Le président du Conseil des entreprises du Sénégal, quatrième organisation patronale ayant pour cibles les micros et petites entreprises, en appelle également à l’Etat, mais pour lui demander de prendre ses responsabilités en surveillant les taux d’intérêt appliqués par les institutions de micro-finance et en vérifiant si le système de financement est adapté aux besoins des entreprises.
« Il ne faut pas que les institutions de micro-finance essaient de singer les banques. Elles doivent rester fidèles à leurs missions. Le taux de bancarisation en Afrique de l’ouest était de 7 % avec le système bancaire classique, mais grâce à la micro-finance, on est arrivé à 14 % », indique-t-il, non sans attirer l’attention sur des institutions de micro-finance qui « pratiquent un taux usurier qui varie entre 17 et 18 %, ce qui tend à croître le niveau de pauvreté des ménages ».
Aussi suggère-t-il que les institutions de micro-finance soient accompagnées et mettent en place des stratégies pour leur formalisation, mais disposent des financements adaptés au concept des micros et petites entreprises et à leur environnement, avec des taux d’intérêt situés entre 7 et 9 % au maximum ».
La « discrimination positive », c’est la seule voie d’offrir aux femmes « plus de possibilité d’investir et de participer de manière efficiente à la création d’une croissance inclusive », préconise Babacar Diagne, au regard des constats établis par Mansour Ndiaye et selon lesquels les femmes sont plus dynamiques que les hommes en matière de taux de remboursement.
La femme est généralement plus préoccupée par la scolarité de ses enfants et elle fait beaucoup d’activités pour satisfaire son entourage.
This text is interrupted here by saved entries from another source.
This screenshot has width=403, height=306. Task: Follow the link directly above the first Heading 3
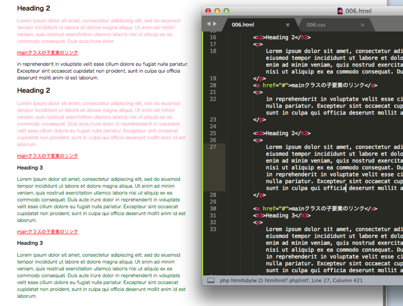pyautogui.click(x=47, y=156)
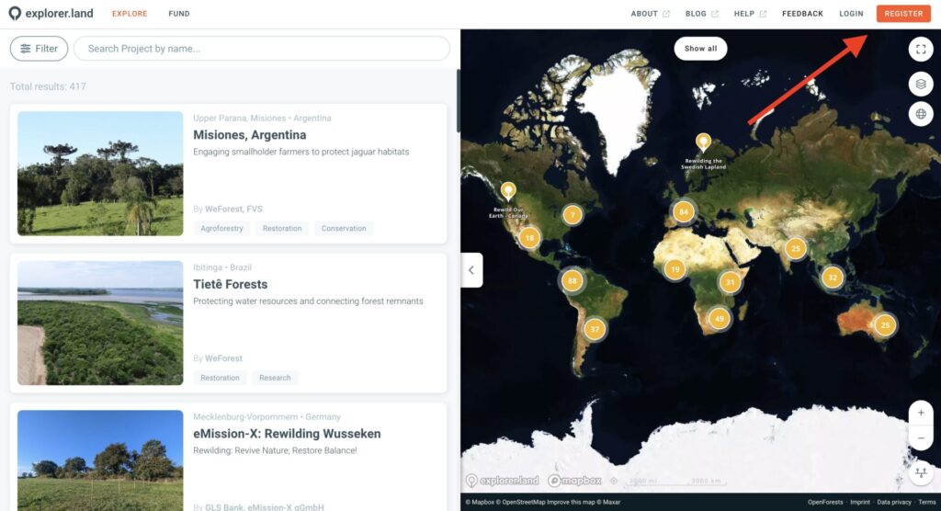Click the Rewilding the Swedish Lapland pin
Viewport: 941px width, 511px height.
pyautogui.click(x=703, y=142)
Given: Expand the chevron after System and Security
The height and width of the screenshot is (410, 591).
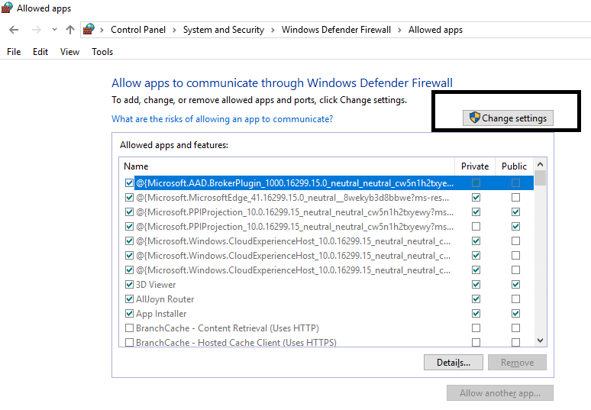Looking at the screenshot, I should click(x=273, y=30).
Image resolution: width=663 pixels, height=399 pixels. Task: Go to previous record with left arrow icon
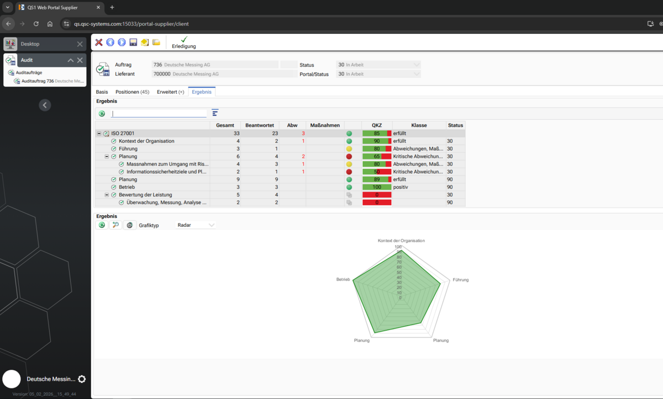111,42
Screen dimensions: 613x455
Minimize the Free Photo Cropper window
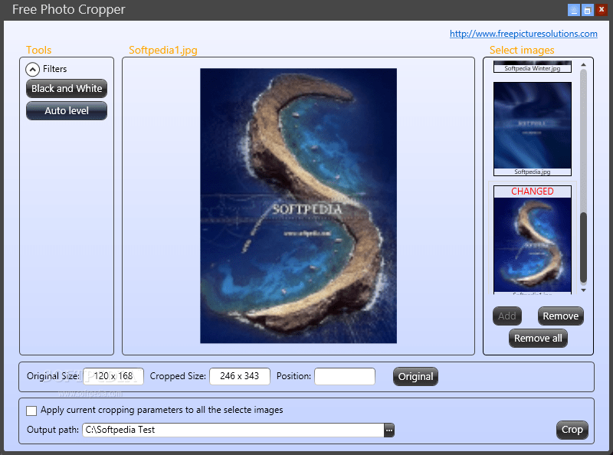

C’est ce qui fait qu’au niveau de la micro-finance, le taux de féminisation est plus élevé. Il se situe entre 50 et 58 %, contre 42 % pour les hommes ».
Mais malgré ces efforts, les banques accordent plus de crédits aux hommes qu’aux femmes », sans doute parce qu’elles participent à la création d’entreprises à hauteur de 17 % et qu’elles évoluent le plus souvent dans les secteurs informels, non structurés.
L’accès au foncier, généralement produit comme une garantie-hypothèque exigée en faveur d’un prêt, constitue aussi un blocage pour les femmes dont la part en matière d’accès au foncier est souvent égale à 0,2 %, une part insuffisante pour accéder à un financement d’un montant de 10 milliards de FCFA.
A cet effet, les experts s’accordent à reconnaître que les institutions de micro-finance doivent comprendre les besoins de leurs clients, les appréhender, afin de développer des produits adaptés à leurs situations. Ils fondent cette évidence sur les sept principes de protection des clients, dont le premier point stipule d’offrir « des produits adaptés ».